EXERCISE PROMPT ▸ Write the data out again, matching every line exactly.

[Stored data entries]

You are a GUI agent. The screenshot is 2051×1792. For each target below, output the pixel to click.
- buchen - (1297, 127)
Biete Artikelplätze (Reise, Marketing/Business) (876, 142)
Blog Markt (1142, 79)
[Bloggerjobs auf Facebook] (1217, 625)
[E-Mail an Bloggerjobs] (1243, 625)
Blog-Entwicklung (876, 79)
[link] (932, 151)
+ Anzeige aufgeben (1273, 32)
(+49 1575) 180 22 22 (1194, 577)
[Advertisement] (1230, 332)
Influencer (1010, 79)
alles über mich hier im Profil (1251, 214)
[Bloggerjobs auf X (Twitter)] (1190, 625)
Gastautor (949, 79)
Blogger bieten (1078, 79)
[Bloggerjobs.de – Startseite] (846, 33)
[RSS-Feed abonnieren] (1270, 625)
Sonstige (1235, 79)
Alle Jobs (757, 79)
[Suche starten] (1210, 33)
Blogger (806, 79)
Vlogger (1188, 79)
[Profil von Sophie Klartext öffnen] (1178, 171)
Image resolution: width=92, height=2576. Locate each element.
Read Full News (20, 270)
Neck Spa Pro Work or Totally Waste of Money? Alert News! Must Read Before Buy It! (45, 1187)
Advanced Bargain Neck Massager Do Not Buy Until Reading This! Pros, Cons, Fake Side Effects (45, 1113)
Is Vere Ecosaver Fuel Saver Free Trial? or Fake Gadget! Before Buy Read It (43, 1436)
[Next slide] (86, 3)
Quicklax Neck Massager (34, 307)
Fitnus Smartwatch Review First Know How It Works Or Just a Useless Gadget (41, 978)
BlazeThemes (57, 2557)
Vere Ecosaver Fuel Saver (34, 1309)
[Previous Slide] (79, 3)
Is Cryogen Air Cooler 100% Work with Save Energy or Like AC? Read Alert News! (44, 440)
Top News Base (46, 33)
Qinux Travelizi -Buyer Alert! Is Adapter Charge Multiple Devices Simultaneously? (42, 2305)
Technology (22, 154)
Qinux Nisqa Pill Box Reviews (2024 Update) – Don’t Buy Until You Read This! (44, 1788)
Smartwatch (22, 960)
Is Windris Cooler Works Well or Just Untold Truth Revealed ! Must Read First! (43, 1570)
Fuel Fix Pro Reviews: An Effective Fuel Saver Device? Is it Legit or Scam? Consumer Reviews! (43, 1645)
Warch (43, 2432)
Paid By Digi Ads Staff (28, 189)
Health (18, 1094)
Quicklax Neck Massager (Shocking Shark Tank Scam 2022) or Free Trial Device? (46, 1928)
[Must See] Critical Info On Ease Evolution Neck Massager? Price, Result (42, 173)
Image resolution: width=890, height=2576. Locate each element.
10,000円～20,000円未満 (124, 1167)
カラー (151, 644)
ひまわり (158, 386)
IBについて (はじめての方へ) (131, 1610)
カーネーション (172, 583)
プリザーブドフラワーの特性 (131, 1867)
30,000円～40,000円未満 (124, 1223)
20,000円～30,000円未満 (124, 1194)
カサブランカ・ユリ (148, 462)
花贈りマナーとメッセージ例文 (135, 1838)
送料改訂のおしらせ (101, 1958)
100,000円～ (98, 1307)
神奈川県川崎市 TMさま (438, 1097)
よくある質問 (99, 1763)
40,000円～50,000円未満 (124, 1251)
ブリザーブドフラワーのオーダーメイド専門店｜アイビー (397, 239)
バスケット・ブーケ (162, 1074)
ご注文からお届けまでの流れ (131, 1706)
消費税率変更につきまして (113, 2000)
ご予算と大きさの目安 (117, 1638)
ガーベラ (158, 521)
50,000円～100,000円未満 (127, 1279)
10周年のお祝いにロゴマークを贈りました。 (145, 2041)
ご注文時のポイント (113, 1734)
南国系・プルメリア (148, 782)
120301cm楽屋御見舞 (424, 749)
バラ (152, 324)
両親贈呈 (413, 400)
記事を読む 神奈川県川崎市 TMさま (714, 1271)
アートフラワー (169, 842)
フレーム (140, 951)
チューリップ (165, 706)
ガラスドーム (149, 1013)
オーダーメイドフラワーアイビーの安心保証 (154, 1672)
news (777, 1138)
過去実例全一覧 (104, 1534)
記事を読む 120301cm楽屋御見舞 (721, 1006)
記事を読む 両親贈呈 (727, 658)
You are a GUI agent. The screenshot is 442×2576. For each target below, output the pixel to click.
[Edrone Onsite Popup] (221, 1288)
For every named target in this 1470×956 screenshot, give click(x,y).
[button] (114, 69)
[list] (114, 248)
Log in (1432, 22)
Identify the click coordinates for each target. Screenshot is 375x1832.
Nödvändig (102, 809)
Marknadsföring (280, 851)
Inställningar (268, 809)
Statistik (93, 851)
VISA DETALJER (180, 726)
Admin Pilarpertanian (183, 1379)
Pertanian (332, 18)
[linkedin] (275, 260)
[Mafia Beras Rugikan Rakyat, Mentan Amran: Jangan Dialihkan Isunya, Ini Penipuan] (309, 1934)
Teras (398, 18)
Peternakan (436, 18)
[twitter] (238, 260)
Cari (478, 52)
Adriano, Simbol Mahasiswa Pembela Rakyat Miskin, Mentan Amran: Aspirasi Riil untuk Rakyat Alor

YOUR RESPONSE ▸
You are a GUI agent. The screenshot is 2051×1792. For each target below, output the pixel to click.
- buchen - (1297, 127)
Biete Artikelplätze (Reise, Marketing/Business) (876, 142)
Blog Markt (1142, 79)
[Bloggerjobs auf Facebook] (1217, 625)
[E-Mail an Bloggerjobs] (1243, 625)
Blog-Entwicklung (876, 79)
[link] (932, 151)
+ Anzeige aufgeben (1273, 32)
(+49 1575) 180 22 22 (1194, 577)
[Advertisement] (1230, 332)
Influencer (1010, 79)
alles über mich hier im Profil (1251, 214)
[Bloggerjobs auf X (Twitter)] (1190, 625)
Gastautor (949, 79)
Blogger bieten (1078, 79)
[Bloggerjobs.de – Startseite] (846, 33)
[RSS-Feed abonnieren] (1270, 625)
Sonstige (1235, 79)
Alle Jobs (757, 79)
[Suche starten] (1210, 33)
Blogger (806, 79)
Vlogger (1188, 79)
[Profil von Sophie Klartext öffnen] (1178, 171)
Image resolution: width=92, height=2576. Locate each element.
Read Full News (20, 270)
Neck Spa Pro Work or Totally Waste of Money? Alert News! Must Read Before Buy It! (45, 1187)
Advanced Bargain Neck Massager Do Not Buy Until Reading This! Pros, Cons, Fake Side Effects (45, 1113)
Is Vere Ecosaver Fuel Saver Free Trial? or Fake Gadget! Before Buy Read It (43, 1436)
[Next slide] (86, 3)
Quicklax Neck Massager (34, 307)
Fitnus Smartwatch Review First Know How It Works Or Just a Useless Gadget (41, 978)
BlazeThemes (57, 2557)
Vere Ecosaver Fuel Saver (34, 1309)
[Previous Slide] (79, 3)
Is Cryogen Air Cooler 100% Work with Save Energy or Like AC? Read Alert News! (44, 440)
Top News Base (46, 33)
Qinux Travelizi -Buyer Alert! Is Adapter Charge Multiple Devices Simultaneously? (42, 2305)
Technology (22, 154)
Qinux Nisqa Pill Box Reviews (2024 Update) – Don’t Buy Until You Read This! (44, 1788)
Smartwatch (22, 960)
Is Windris Cooler Works Well or Just Untold Truth Revealed ! Must Read First! (43, 1570)
Fuel Fix Pro Reviews: An Effective Fuel Saver Device? Is it Legit or Scam? Consumer Reviews! (43, 1645)
Warch (43, 2432)
Paid By Digi Ads Staff (28, 189)
Health (18, 1094)
Quicklax Neck Massager (Shocking Shark Tank Scam 2022) or Free Trial Device? (46, 1928)
[Must See] Critical Info On Ease Evolution Neck Massager? Price, Result (42, 173)
Image resolution: width=890, height=2576. Locate each element.
10,000円～20,000円未満 (124, 1167)
カラー (151, 644)
ひまわり (158, 386)
IBについて (はじめての方へ) (131, 1610)
カーネーション (172, 583)
プリザーブドフラワーの特性 (131, 1867)
30,000円～40,000円未満 (124, 1223)
20,000円～30,000円未満 (124, 1194)
カサブランカ・ユリ (148, 462)
花贈りマナーとメッセージ例文 (135, 1838)
送料改訂のおしらせ (101, 1958)
100,000円～ (98, 1307)
神奈川県川崎市 TMさま (438, 1097)
よくある質問 (99, 1763)
40,000円～50,000円未満 (124, 1251)
ブリザーブドフラワーのオーダーメイド専門店｜アイビー (397, 239)
バスケット・ブーケ (162, 1074)
ご注文からお届けまでの流れ (131, 1706)
消費税率変更につきまして (113, 2000)
ご予算と大きさの目安 (117, 1638)
ガーベラ (158, 521)
50,000円～100,000円未満 (127, 1279)
10周年のお祝いにロゴマークを贈りました。 (145, 2041)
ご注文時のポイント (113, 1734)
南国系・プルメリア (148, 782)
120301cm楽屋御見舞 (424, 749)
バラ (152, 324)
両親贈呈 (413, 400)
記事を読む 神奈川県川崎市 TMさま (714, 1271)
アートフラワー (169, 842)
フレーム (140, 951)
チューリップ (165, 706)
ガラスドーム (149, 1013)
オーダーメイドフラワーアイビーの安心保証 (154, 1672)
news (777, 1138)
過去実例全一覧 (104, 1534)
記事を読む 120301cm楽屋御見舞 (721, 1006)
記事を読む 両親贈呈 (727, 658)
You are a GUI agent. The screenshot is 442×2576. For each target below, output the pixel to click.
[Edrone Onsite Popup] (221, 1288)
For every named target in this 1470×956 screenshot, give click(x,y).
[button] (114, 69)
[list] (114, 248)
Log in (1432, 22)
Identify the click coordinates for each target. Screenshot is 375x1832.
Nödvändig (102, 809)
Marknadsföring (280, 851)
Inställningar (268, 809)
Statistik (93, 851)
VISA DETALJER (180, 726)
Admin Pilarpertanian (183, 1379)
Pertanian (332, 18)
[linkedin] (275, 260)
[Mafia Beras Rugikan Rakyat, Mentan Amran: Jangan Dialihkan Isunya, Ini Penipuan] (309, 1934)
Teras (398, 18)
Peternakan (436, 18)
[twitter] (238, 260)
Cari (478, 52)
Adriano, Simbol Mahasiswa Pembela Rakyat Miskin, Mentan Amran: Aspirasi Riil untuk Rakyat Alor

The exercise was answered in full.